#### Enunciado 1:
Transcribe sin cambios las líneas del listado, desde la línea que contiene "Select Canada in" hasta la línea que contiene "pyautogui.click(x=997, y=607)".

....................

Su nombre auténtico era Johann Jebsen, alias Johnny, y, como el prototípico villano alemán de la vieja escuela, llevaba monóculo en el ojo derecho, aunque lo lucía con un leve aire irónico.[1] Hijo de un magnate naviero de Hamburgo, había estudiado en la universidad alemana de Friburgo, fundada en la Edad Media. Jebsen interpretaba a la perfección el papel de vástago de magnate naviero: trajes elegantes, novias de belleza deslumbrante, un Mercedes-Benz 540K descapotable con el que atronaba las umbrías de la Selva Negra. A principios de la década de 1930, la universidad estaba llena de camisas pardas (miembros de la Sturmabteilung o SA, «Sección de Asalto») y de camisas negras (la SS), pero Jebsen los despreciaba. Era un espíritu libre que odiaba a Hitler y a los incineradores de libros que patrullaban por el campus.

Fue en Friburgo donde Jebsen conoció al hábil Dusko Popov, el que, con el tiempo, sería el agente doble aliado Triciclo. Popov también estudiaba en la universidad y miraba burlonamente a los chicos de la SS. Los dos se hicieron buenos amigos, incluso Jebsen fue el padrino de Popov en un duelo por una mujer. En esa ocasión, el serbio escandalizó al cuerpo estudiantil de Friburgo al preferir las pistolas a los tradicionales sables. El otro duelista se quejó de la elección y, durante las complejas negociaciones, Jebsen alegó que unos códigos de caballería serbios poco conocidos obligaban a su amigo a luchar sólo con armas de fuego. Era mentira. Popov prefería las pistolas porque tenía una puntería infalible (había ganado varias competiciones de tiro en Dubrovnik). El duelo se acabó suspendiendo.

....................

#### Enunciado 2:
Por favor, reproduce palabra por palabra el fragmento del texto sobre Jebsen que va desde "Su nombre auténtico" hasta "por el campus.".

....................

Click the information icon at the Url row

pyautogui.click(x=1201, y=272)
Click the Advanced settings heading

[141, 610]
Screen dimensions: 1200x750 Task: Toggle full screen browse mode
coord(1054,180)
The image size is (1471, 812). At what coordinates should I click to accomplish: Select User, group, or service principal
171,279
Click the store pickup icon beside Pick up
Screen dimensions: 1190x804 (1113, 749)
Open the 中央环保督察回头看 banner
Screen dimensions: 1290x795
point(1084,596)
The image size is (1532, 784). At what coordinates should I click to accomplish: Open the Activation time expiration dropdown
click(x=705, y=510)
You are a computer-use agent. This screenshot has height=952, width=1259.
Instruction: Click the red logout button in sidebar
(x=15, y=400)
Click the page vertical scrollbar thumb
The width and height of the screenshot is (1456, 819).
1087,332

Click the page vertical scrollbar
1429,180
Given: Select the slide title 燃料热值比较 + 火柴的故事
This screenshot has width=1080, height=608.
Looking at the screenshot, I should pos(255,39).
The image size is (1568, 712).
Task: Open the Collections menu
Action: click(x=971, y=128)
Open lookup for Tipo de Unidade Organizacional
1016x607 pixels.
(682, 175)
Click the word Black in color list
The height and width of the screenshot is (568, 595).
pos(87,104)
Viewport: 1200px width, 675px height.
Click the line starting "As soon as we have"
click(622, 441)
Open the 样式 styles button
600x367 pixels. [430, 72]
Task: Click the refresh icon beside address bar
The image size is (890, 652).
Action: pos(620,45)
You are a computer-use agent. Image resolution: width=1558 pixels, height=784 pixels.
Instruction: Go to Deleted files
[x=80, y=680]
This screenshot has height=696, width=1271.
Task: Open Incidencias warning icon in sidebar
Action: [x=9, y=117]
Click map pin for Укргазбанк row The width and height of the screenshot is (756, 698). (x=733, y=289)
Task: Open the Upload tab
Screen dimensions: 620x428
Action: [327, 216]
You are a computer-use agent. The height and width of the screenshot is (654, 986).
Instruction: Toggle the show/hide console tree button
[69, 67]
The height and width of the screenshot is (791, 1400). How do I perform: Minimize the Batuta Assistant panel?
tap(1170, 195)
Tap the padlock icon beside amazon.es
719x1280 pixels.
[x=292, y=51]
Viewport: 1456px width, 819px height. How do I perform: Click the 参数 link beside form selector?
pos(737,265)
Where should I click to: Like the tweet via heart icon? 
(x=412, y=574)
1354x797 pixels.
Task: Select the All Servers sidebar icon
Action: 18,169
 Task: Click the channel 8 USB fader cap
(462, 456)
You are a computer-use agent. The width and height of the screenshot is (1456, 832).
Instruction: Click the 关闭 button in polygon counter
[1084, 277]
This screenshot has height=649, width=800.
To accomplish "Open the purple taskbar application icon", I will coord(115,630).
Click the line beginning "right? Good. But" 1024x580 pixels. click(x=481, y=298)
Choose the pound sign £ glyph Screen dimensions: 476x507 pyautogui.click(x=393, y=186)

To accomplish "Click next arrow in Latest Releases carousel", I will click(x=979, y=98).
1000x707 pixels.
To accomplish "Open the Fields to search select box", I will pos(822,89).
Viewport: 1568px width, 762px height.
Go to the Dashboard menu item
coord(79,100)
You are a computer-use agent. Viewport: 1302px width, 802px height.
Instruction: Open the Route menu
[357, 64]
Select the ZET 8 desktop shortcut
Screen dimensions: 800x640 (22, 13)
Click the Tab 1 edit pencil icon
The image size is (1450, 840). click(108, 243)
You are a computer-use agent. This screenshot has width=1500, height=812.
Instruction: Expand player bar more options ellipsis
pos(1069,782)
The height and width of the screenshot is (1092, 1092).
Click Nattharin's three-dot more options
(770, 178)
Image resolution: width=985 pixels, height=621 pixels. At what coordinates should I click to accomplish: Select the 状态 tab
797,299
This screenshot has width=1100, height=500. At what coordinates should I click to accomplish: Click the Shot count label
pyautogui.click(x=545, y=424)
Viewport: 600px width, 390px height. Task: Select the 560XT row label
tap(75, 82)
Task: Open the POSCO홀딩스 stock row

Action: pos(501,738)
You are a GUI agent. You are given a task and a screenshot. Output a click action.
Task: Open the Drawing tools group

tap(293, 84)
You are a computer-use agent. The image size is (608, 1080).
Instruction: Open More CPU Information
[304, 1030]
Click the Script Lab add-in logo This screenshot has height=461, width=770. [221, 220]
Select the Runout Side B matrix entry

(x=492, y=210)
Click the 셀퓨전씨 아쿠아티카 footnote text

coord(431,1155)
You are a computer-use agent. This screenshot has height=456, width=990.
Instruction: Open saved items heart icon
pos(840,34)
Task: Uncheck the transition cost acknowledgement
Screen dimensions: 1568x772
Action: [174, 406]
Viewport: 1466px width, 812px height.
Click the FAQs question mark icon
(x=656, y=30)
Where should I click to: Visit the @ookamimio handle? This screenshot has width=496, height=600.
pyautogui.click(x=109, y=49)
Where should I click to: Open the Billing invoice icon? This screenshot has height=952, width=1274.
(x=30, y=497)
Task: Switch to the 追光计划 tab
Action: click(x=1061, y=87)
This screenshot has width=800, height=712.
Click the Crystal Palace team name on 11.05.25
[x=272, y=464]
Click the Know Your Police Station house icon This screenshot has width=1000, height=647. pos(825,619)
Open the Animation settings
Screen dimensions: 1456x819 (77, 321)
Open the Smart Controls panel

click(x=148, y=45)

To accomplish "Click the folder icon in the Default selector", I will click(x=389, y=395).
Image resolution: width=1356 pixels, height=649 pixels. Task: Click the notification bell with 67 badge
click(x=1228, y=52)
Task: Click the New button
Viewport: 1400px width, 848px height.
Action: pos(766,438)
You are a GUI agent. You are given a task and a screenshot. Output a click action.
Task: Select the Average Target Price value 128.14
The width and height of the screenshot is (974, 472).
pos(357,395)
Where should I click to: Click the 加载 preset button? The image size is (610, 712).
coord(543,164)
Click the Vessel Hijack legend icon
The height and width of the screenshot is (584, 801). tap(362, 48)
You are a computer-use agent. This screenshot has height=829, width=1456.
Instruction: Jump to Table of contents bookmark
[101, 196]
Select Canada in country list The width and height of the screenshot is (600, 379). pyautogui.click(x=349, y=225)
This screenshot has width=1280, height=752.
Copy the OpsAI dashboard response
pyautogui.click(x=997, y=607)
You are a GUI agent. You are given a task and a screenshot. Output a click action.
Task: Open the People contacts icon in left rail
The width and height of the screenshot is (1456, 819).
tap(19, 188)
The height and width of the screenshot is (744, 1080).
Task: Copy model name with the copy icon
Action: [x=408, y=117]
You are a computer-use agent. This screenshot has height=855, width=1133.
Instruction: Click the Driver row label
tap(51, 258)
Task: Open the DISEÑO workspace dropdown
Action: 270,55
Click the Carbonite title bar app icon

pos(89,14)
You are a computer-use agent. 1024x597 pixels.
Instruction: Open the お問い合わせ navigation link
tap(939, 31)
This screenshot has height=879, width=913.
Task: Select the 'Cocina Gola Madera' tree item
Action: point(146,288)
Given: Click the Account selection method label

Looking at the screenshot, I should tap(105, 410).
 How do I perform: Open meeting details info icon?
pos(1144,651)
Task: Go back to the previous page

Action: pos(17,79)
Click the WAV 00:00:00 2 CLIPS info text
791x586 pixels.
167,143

....................

#### Resultado 1:
Select Canada in country list The width and height of the screenshot is (600, 379). pyautogui.click(x=349, y=225)
This screenshot has width=1280, height=752.
Copy the OpsAI dashboard response
pyautogui.click(x=997, y=607)

#### Resultado 2:
Su nombre auténtico era Johann Jebsen, alias Johnny, y, como el prototípico villano alemán de la vieja escuela, llevaba monóculo en el ojo derecho, aunque lo lucía con un leve aire irónico.[1] Hijo de un magnate naviero de Hamburgo, había estudiado en la universidad alemana de Friburgo, fundada en la Edad Media. Jebsen interpretaba a la perfección el papel de vástago de magnate naviero: trajes elegantes, novias de belleza deslumbrante, un Mercedes-Benz 540K descapotable con el que atronaba las umbrías de la Selva Negra. A principios de la década de 1930, la universidad estaba llena de camisas pardas (miembros de la Sturmabteilung o SA, «Sección de Asalto») y de camisas negras (la SS), pero Jebsen los despreciaba. Era un espíritu libre que odiaba a Hitler y a los incineradores de libros que patrullaban por el campus.